▶ **LISTING**:
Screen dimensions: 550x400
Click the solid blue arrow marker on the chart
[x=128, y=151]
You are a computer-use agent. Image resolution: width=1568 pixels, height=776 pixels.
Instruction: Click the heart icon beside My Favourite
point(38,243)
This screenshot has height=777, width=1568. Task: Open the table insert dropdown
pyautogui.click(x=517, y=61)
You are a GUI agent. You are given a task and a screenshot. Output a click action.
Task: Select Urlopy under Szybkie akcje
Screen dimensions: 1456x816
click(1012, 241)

▶ **WORK TO BE COMPLETED**: Retype everything from the line containing "You are a computer-use" down to the last of the items, keeping every character the same.

▶ **EXERCISE OUTPUT**:
You are a computer-use agent. Image resolution: width=1568 pixels, height=776 pixels.
Instruction: Click the heart icon beside My Favourite
point(38,243)
This screenshot has height=777, width=1568. Task: Open the table insert dropdown
pyautogui.click(x=517, y=61)
You are a GUI agent. You are given a task and a screenshot. Output a click action.
Task: Select Urlopy under Szybkie akcje
Screen dimensions: 1456x816
click(1012, 241)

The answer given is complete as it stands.